Uma taça de vinho por dia já seria o
suficiente para prevenir contra várias doenças, inclusive ajudar a prevenir o
câncer de pulmão.
A hipótese, já testada por diversos grupos de estudos há 20
anos, deu mais um passo em um laboratório do Instituto de Bioquímica Médica da
UFRJ. Em artigo publicado esta semana na “PLOS One”, uma das mais prestigiosas
publicações científicas do mundo, a equipe de Jerson Lima Silva descobriu que o
resveratrol, um composto presente na casca da uva, quando associado a uma
proteína que suprime o desenvolvimento de tumores, pode levar à morte de células
cancerígenas.
A p53, a proteína em questão, é uma
das principais guardiãs do DNA. Ela é ativada pela célula sempre que há algum
tipo de desordem no metabolismo ou dano genético causado por fatores externos,
como a exposição à radiação. São episódios constantes no dia a dia, exigindo
que ela proteja o genoma. Quando ocorre um dano ao DNA, a proteína passa por
mutações; estas, por sua vez, podem levar ao câncer. Por vezes, há mecanismos
dentro da própria célula que podem reparar o estrago. Em outros casos, porém, a
célula morre.
A pesquisa da UFRJ mostrou que, em
células incapazes de produzir esta proteína, ela pode ser introduzida junto ao
resveratrol. Ao mesmo tempo que mata as células cancerígenas, as células
saudáveis são preservadas.
O estudo, por enquanto, está
concentrado em linhagens de tumor de mama e de câncer de pulmão.
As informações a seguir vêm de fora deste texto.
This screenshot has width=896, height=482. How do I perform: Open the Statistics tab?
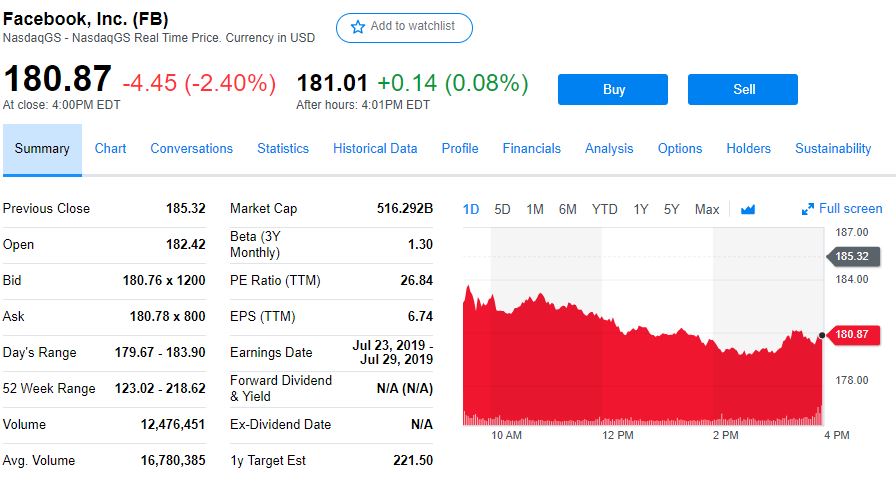point(283,148)
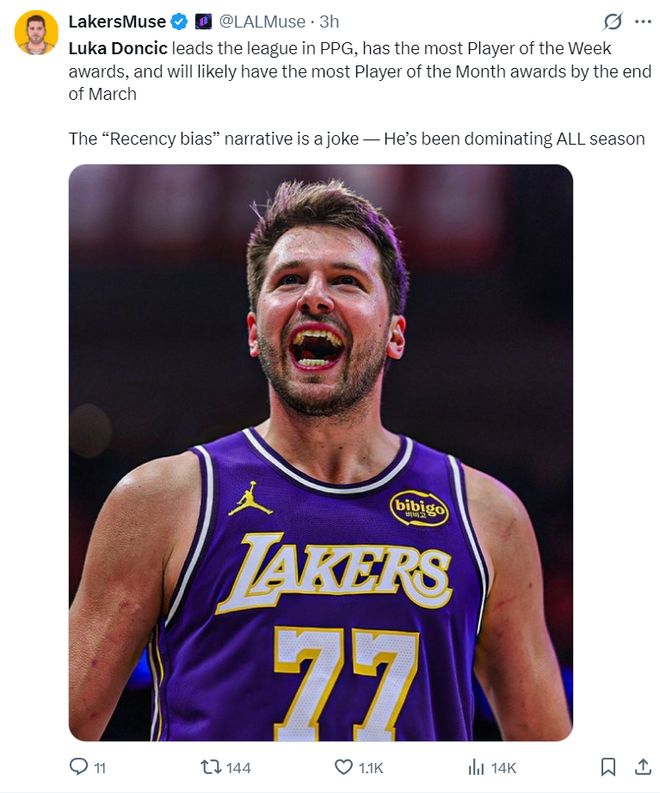The image size is (660, 793).
Task: Click the blue verified checkmark badge
Action: click(x=179, y=22)
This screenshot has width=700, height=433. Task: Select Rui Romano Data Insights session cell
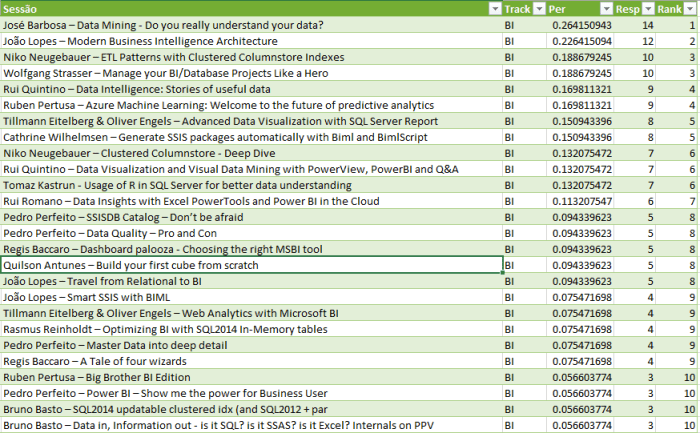pos(250,201)
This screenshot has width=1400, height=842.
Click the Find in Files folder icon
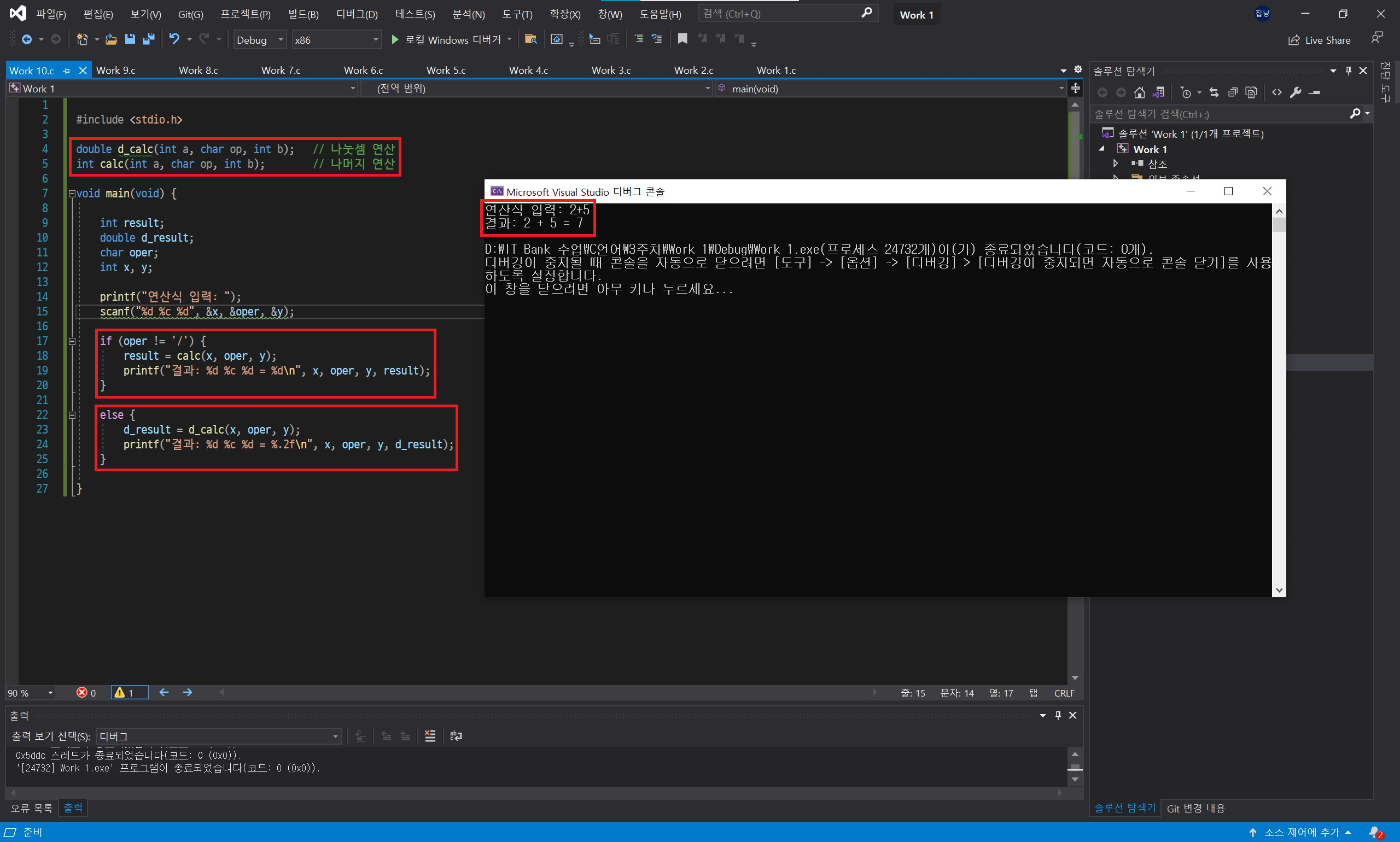(x=530, y=39)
Segundo os
pesquisadores, é cedo para pensar em testes clínicos ou na criação de um
tratamento a partir de suas conclusões.
O raciocínio foi: se a maioria dos
tumores ocorre devido à falta ou mal funcionamento da p53, por que não
colocá-la em sua forma normal na célula para que ela volte a protegê-la? Vimos
então que, associada ao resveratrol, a proteína induzia à morte daquelas
células cancerígenas.
A p53, embora popular nas estratégias
anticâncer, ainda propõe um desafio aos cientistas. Seu tempo de permanência
ativa, em que ela exerce funções para suprimir o tumor, é muito curto,
restringindo-se a alguns minutos. Depois, ela se deteriora. Terapias gênicas e
formas para inibir a degradação da proteína têm sido propostas por diversos
grupos de estudos.
O resveratrol, por sua vez, demorou
meio século para cair nas graças do meio científico. Descoberto em 1940, ele só
ganhou os holofotes em 1992, quando foi identificado no vinho tinto. Cinco anos
depois, demonstrou-se pela primeira vez que ele era capaz de prevenir o câncer.
O composto é um obstáculo ao desenvolvimento de tumores, atuando tanto em sua
iniciação, quando nos estágios seguintes — a promoção e a progressão.
Mas, assim como a p53, o resveratrol
ainda guarda respostas fundamentais para as terapias contra o câncer. Até o ano passado, havia apenas dez
ensaios clínicos com este composto — ressalta Danielly Ferraz da Costa, autora
principal do estudo.
A principal fonte é o vinho tinto, mas há poucos
trabalhos sobre sua disponibilidade, e não sabemos o quanto do resveratrol
atingiria o alvo, ou seja, as células cancerígenas.
A quantidade do composto expelida pelos
rins é um mistério, mas não deve ser compensada pelo consumo abusivo de vinho.
Beber demais, afinal, traz o efeito maléfico do álcool.
Uma taça por dia já está bom,
calcula Danielly. "Não sabemos o quanto de resveratrol chegará às células
cancerígenas, mas pelo menos dessa forma fazemos uma ingestão frequente."
Para quem não é fã de vinho, o mesmo
composto pode ser encontrado no suco de uva e em mais de 70 frutas e
hortaliças. Vale lembrar que a Organização Mundial de Saúde recomenda o consumo
de 400 gramas desses alimentos por dia, e que 30% dos casos de câncer têm
origem em uma dieta inadequada, um percentual maior do que o atribuído a
fatores genéticos (20%).
Um estímulo extra é que o resveratrol,
além de seu papel anticancerígeno, é também um antibiótico natural,
anti-inflamatório, atua contra a diabetes e ataca a obesidade.
De acordo com Danielly, a próxima etapa
é testar a toxicidade do composto nas células saudáveis, embora a meta é que
elas não sejam atingidas. "Queremos encontrar um composto
específico para as células tumorais, na maioria das
vezes isso não acontece. Por isso, a quimioterapia costuma ser tão agressiva e
provoca efeitos colaterais, como a queda de cabelo." revela a pesquisadora.